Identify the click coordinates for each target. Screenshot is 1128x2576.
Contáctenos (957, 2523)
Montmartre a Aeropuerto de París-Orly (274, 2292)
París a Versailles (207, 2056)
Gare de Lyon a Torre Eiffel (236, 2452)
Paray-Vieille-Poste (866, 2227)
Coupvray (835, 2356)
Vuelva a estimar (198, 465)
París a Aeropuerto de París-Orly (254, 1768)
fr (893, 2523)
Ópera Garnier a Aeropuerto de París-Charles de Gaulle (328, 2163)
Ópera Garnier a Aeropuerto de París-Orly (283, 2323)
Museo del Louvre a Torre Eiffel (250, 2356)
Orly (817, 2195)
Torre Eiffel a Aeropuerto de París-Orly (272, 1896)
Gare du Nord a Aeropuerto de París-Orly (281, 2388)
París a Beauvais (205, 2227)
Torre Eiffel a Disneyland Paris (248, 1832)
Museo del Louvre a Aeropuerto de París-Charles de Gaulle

··········

• _WHAT IS BEING ASKED_: Using the material above, filter for lines holding "Eiffel" and copy each one.

• _COMPLETED EXERCISE_:
Gare de Lyon a Torre Eiffel (236, 2452)
Museo del Louvre a Torre Eiffel (250, 2356)
Torre Eiffel a Aeropuerto de París-Orly (272, 1896)
Torre Eiffel a Disneyland Paris (248, 1832)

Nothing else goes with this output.